Deadfalls and Snares

I am fascinated by old books written by the pioneers, and every so often, I am lucky enough to find one that gives information that is useful for preparedness.  Today I found a book written in 1907 called “Deadfalls and Snares” by A R Harding.  It is a large book on how to set and build many different types of traps, deadfalls and snares.  In addition, the book covers various methods of skinning and taking care of the hides.

The book can be downloaded from the following site for free or purchased on Amazon for about $12.00.

This book is a good addition to your library and shows a lot of old method of making deadfalls that I have not encountered in the past.  Since this book was written in the early part of the last century, the information contained in this book comes from trappers who were actually still using deadfalls and snares on their trap lines.  Many of the methods discussed predate the easy availability of steel traps.


3 thoughts on “Deadfalls and Snares”

  1. Christopher de Vidal

    You’ll notice that many of these homemade snares/traps books have drawings and not pictures; Could it be that they don’t work well enough to warrant a picture?

    (Yes I realize this particular book is from 1907, but they did have cameras; and also I’m speaking in general.)

    What does that teach us? Don’t wait til the balloon goes up to find out that the deadfall you were going to depend upon requires weeks or months of practice. Maybe they do work, but you’ve got to practice, practice, practice.

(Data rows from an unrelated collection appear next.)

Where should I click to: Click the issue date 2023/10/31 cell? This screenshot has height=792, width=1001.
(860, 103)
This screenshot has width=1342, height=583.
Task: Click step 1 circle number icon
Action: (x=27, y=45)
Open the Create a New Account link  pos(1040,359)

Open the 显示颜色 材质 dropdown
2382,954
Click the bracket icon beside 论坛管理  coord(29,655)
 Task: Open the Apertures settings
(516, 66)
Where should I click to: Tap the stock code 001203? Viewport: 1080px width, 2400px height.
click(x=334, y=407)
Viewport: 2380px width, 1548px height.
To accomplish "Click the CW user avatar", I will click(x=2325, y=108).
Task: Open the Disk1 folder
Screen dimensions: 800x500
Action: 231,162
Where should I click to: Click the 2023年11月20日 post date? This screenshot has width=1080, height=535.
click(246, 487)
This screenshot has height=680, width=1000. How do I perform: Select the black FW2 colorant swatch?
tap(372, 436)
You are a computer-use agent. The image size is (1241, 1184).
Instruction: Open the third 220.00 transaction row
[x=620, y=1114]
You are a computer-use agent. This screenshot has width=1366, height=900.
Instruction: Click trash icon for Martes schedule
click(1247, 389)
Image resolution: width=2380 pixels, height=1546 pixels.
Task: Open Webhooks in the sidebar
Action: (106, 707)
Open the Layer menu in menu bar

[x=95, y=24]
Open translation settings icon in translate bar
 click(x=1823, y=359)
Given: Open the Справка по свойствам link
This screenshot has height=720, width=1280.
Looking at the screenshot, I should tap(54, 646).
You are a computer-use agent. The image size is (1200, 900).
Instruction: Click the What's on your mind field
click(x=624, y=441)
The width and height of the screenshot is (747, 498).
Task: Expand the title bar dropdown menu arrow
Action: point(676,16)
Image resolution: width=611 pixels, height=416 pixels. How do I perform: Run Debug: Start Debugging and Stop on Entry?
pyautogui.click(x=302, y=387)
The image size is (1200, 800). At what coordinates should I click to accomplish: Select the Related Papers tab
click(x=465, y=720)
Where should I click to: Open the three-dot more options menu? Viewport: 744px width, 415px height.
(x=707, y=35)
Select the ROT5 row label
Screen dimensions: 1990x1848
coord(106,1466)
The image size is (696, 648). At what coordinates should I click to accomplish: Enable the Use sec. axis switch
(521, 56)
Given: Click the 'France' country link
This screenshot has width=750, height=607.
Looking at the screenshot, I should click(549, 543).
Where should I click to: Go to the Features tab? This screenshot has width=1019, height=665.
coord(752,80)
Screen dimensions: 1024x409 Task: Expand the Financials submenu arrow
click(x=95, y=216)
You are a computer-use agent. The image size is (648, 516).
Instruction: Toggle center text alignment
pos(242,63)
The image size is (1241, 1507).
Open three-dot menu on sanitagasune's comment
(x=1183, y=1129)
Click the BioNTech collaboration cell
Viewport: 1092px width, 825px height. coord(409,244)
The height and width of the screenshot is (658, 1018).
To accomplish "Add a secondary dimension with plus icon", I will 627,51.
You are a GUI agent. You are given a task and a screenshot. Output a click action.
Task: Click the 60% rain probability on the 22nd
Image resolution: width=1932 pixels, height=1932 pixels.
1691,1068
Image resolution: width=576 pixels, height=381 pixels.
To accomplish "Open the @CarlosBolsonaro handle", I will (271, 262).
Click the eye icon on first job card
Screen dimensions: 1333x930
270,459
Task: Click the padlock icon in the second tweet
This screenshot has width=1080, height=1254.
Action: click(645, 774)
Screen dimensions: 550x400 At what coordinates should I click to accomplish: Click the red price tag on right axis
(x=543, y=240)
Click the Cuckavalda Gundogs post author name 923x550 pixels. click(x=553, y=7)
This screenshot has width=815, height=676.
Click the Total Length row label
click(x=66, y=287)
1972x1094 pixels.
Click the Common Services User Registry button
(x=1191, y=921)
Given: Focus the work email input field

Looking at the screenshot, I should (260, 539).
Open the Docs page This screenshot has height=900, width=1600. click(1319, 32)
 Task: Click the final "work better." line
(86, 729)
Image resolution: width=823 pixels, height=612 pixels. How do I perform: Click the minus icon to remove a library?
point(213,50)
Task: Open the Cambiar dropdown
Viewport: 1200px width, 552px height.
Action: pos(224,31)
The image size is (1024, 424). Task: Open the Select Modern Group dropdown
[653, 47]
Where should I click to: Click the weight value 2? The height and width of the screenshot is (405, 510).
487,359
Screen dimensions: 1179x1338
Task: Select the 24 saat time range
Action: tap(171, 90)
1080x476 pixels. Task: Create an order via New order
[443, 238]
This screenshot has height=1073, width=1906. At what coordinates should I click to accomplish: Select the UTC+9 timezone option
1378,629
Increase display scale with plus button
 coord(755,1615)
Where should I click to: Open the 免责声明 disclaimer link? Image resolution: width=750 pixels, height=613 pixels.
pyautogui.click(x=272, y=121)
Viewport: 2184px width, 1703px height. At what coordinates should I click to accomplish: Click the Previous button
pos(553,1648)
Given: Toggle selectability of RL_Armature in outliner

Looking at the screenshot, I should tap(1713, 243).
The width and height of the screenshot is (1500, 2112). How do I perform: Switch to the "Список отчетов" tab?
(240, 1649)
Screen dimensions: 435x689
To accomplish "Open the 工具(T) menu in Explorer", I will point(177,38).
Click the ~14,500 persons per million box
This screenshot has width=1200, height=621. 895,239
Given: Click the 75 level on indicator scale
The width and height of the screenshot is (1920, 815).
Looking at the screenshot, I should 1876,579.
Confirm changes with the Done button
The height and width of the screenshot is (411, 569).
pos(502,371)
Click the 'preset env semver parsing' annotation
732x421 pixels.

    I’m working to improve my odds from day one; I will be practicing these homemade deadfalls but also I bought a book on using Conibear traps and wire snares from Bruce “Buckshot” Hemming, along with some snares and traps, and it was a good investment. Next is to practice 🙂

  2. If you want to feed yourself, long term, in the wild places, trapping is the most productive way to do it. However, 2 or 3 traps will not do. To or three DOZEN will do the job. Buckshot’s website is a good resource. So is the USRSOG “Green Book,” entitled “Six Ways In and Twelve Ways Out”. A dozen #10 Conibears, 20 Thompson snares, ten military speed hooks, 50 no.2 or larger treble hooks and 1000 ft. of 16 gage steel wire is a good start.

  3. Treble hooks rigged on stealth wire also great for perimeter security, very commonly used by gangs, with large enough hook set and shark line to stop infiltrators. Original use dates to CBI during WW2, using hook line as tension release trigger for IEDs rigged to treeburst to take out enemy patrols, 50-50 mix of WP and frag. But treble hooks on 550 cord will stop progress of intruders right now!